*Given request:*
Copy out the records below word for word, from the line with "Click the 623" up to and including the line with "Select the 518".

[Records for finding displayed items]
☆ ☆ ☆ ☆ ☆ ☆ ☆
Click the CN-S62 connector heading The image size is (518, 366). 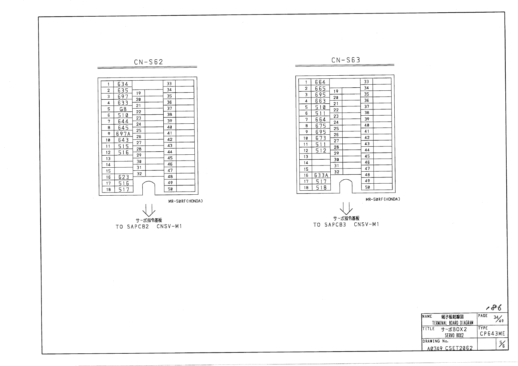[x=148, y=62]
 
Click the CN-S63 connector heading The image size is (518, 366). [x=345, y=60]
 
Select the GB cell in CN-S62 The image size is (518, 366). [x=123, y=109]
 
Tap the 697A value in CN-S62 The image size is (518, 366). [x=123, y=134]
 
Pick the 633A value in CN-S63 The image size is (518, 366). [x=321, y=175]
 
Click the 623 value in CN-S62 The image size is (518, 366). [x=124, y=177]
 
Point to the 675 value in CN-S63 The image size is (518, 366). [x=321, y=125]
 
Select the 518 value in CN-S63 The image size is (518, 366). [x=321, y=187]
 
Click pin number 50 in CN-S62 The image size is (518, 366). [x=170, y=189]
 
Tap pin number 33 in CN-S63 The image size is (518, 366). [x=366, y=82]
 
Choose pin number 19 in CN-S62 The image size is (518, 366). [x=139, y=93]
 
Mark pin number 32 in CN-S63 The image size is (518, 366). [x=337, y=172]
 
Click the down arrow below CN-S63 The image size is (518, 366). [x=346, y=208]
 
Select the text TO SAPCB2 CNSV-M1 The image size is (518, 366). [x=149, y=227]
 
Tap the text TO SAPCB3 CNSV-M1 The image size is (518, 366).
☆ ☆ ☆ ☆ ☆ ☆ ☆
*Complete output:*
Click the 623 value in CN-S62 The image size is (518, 366). [x=124, y=177]
 
Point to the 675 value in CN-S63 The image size is (518, 366). [x=321, y=125]
 
Select the 518 value in CN-S63 The image size is (518, 366). [x=321, y=187]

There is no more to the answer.